Folding his hands across his midriff, McIlvaine settled into his chair. “I heard the news, the bad business on your end. Quite a cock-up, as our British friends would say.”

“Yes.” Lattimore tasted the grit of his coffee dregs. “British friends, one can’t have too many of those.”

“Oddly enough, you’re near half right.” The waitress bustled past and he caught her eye, tipping his menu back and forth as a signal. “Turns out my friend in the Green Zone knew a Brit journalist doing a story on the Al Tanf refugee camp. He got in touch, I scratched out a list of questions, ones I thought you’d want answered given our previous discussion. Well, unhappily but not too surprisingly, he came up empty. There is no record of a woman named Fatima Sadiq in the Al Tanf refugee camp, nor any woman named Fatima with a daughter named Shatha, or more generally a woman married to an interpreter working for the coalition, the Salvadorans in Najaf specifically. Nothing, nada. Sorry. Now who knows how doggedly this Brit asked his questions—it wasn’t really his focus, after all, just one of those quid pro quos one accepts in a war zone.”

The waitress materialized. McIlvaine ordered a grilled liver-wurst and Swiss on corn rye with pepperoncini and onions, mustard not mayo, coleslaw side, iced tea with extra lemon, then handed her the menu and watched her flee.

Lattimore, prompting, “Andy?”

“Where was I …” He adjusted his glasses, glanced at his watch. “Ah yes. Perhaps your Samir’s Fatima, if she exists, has moved to another camp, Trebil for instance. Maybe she’s gone back to Baghdad, meaning she could be God only knows where.

These are not people who trust the government or the press, the Palestinians, I mean. They feel very much hunted and betrayed. But there’s something else too. Something rather curious.”

A busboy delivered a dewy tumbler of iced tea and a saucer of lemon slices. McIlvaine fussed the straw from its wrapper. The busboy, a Latino, vaguely reminded Lattimore of Happy’s cousin Roque and he suffered a sudden flash of misgiving, wondering where the kid might be.

“My friend spoke to a contact he’s developed, a man once very well appointed within the Mukhabarat. Obviously, this is very sensitive. I can’t tell you any more than that about the man.”

Like I could burn him from here, Lattimore thought.
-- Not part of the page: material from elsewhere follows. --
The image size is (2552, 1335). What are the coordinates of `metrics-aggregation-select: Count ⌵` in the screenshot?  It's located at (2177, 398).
“But he remembered a Palestinian named Salah Hassan from the al-Baladiyat neighborhood. The man was arrested for trafficking in foreign currencies sometime after the end of the Iran-Iraq War.” He began squeezing lemon into his tea, one wedge, two. “Curiously enough, this Salah Hassan had a wife named Fatima and a daughter named Shatha. And after her husband’s imprisonment—they cut off his hand, like they do with thieves, then stuck him in a prison somewhere to be forgotten—the woman, this Fatima, she not surprisingly fell on very hard times. There are brothels in Baghdad, obviously, though they’re known to favor green lights, not red. Apparently this Fatima had a small but very devout clientele. But once Saddam’s regime fell and the Mahdi militias began their persecution of the Palestinians, which became quite indiscriminate after the bombing of the Al-Askari mosque in Samarra, she grabbed her daughter and fled the area and no one is willing to admit they know where she ran off to. Assuming anyone knows. Maybe one of those devoted patrons stepped up, whisked her off to his tent in Araby.”
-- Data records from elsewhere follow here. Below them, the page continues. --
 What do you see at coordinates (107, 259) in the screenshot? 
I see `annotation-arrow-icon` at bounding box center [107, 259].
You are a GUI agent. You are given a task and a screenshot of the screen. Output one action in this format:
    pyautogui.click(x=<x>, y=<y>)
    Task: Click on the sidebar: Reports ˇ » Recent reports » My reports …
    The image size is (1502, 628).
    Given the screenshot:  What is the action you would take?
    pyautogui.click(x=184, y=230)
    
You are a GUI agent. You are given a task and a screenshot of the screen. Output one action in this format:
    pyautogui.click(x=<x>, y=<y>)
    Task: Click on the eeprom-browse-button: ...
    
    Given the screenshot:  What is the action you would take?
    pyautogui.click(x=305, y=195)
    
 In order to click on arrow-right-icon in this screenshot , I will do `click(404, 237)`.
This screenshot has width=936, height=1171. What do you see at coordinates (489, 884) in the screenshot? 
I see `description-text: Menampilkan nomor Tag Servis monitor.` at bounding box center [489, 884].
The waitress returned to the table, this time with McIlvaine’s sandwich and coleslaw. Setting it down, she turned her attention to the remains of Lattimore’s lunch and cocked an eyebrow. He leaned back so she could clear. Earlier, he’d considered flirting—
innocently, of course, unless she responded—but McIlvaine was like a sexual black hole. Once she was gone: “This source of your friend’s, any chance he got a look at the document you showed me, the one linking Samir to the Mukhabarat?”
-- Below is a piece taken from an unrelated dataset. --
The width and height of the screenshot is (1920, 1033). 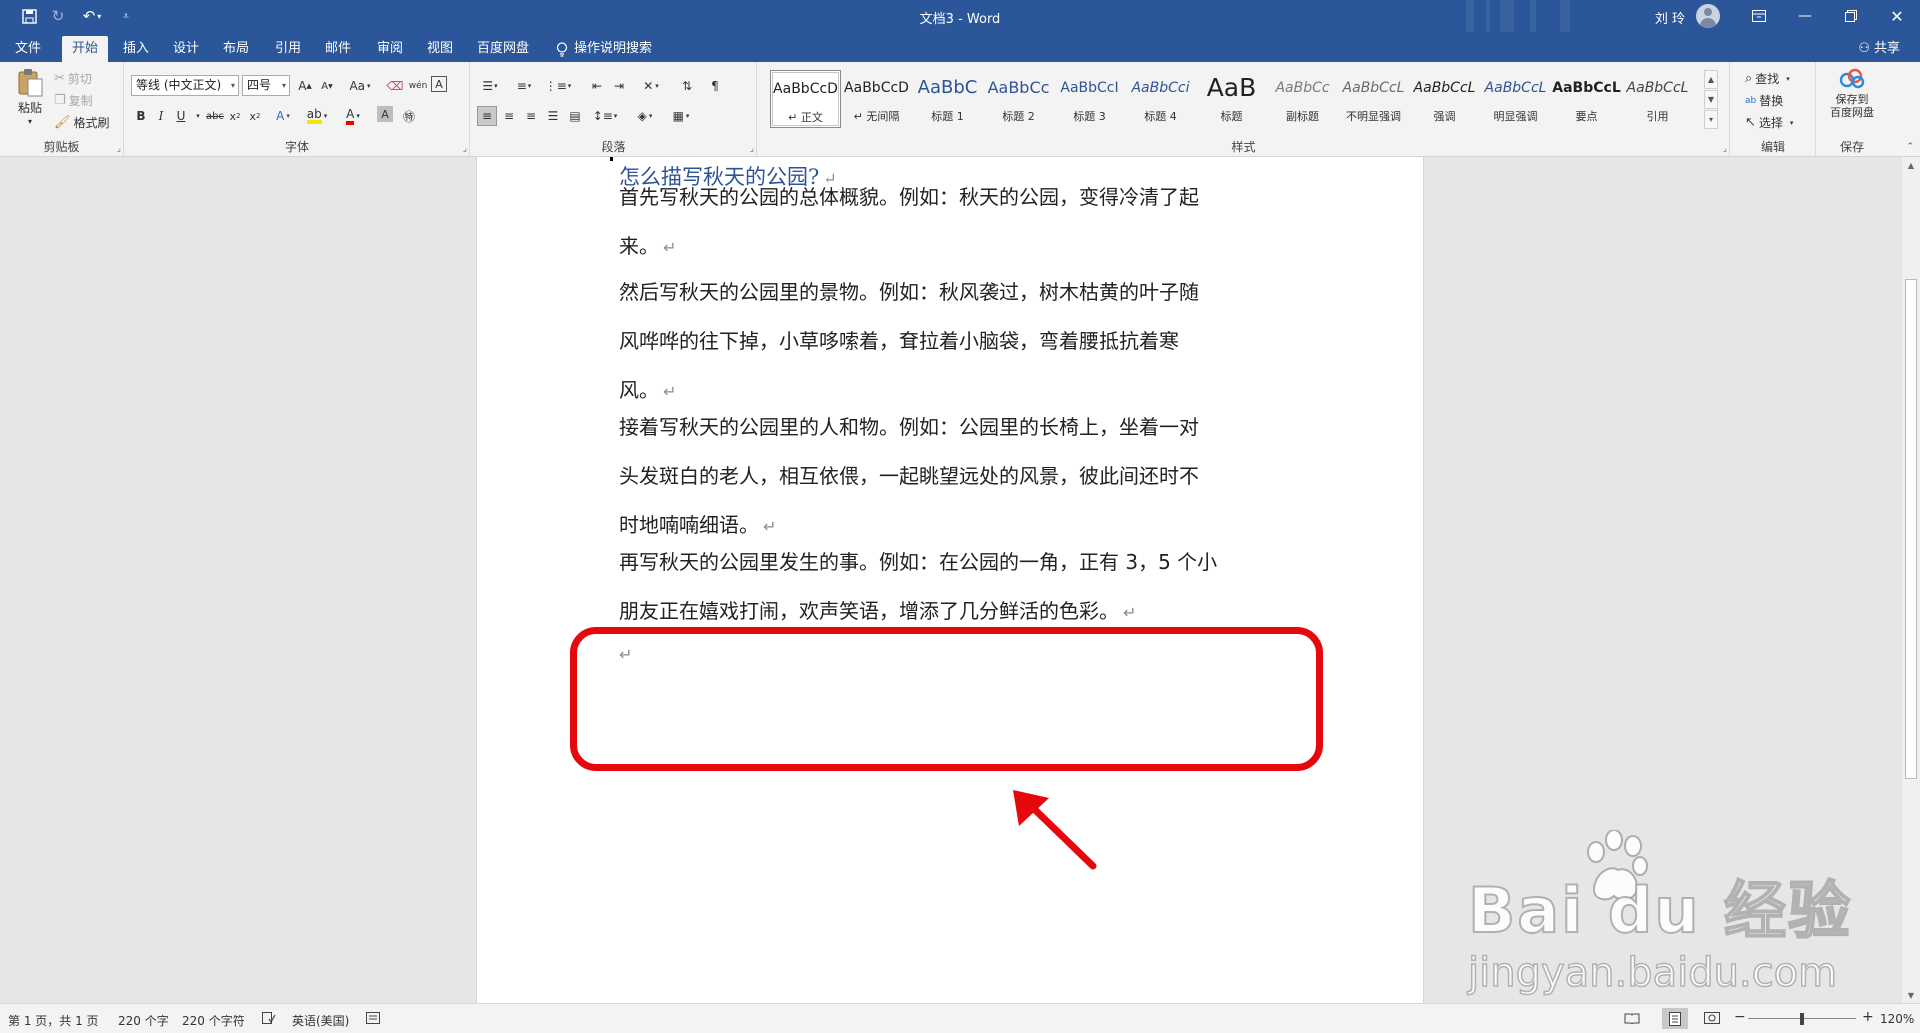 What do you see at coordinates (651, 86) in the screenshot?
I see `chinese-layout-icon: ✕ ▾` at bounding box center [651, 86].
McIlvaine stuffed a paper napkin into his collar, gripped half his sandwich in both hands and leaned forward over his plate. “It’s a contact sheet, that’s all. At some point he was brought in for an interview. That’s all you can infer from it reliably. Whether there were others—contacts I mean, interviews—it’s impossible to tell. Sorry, nothing else on that end to report.”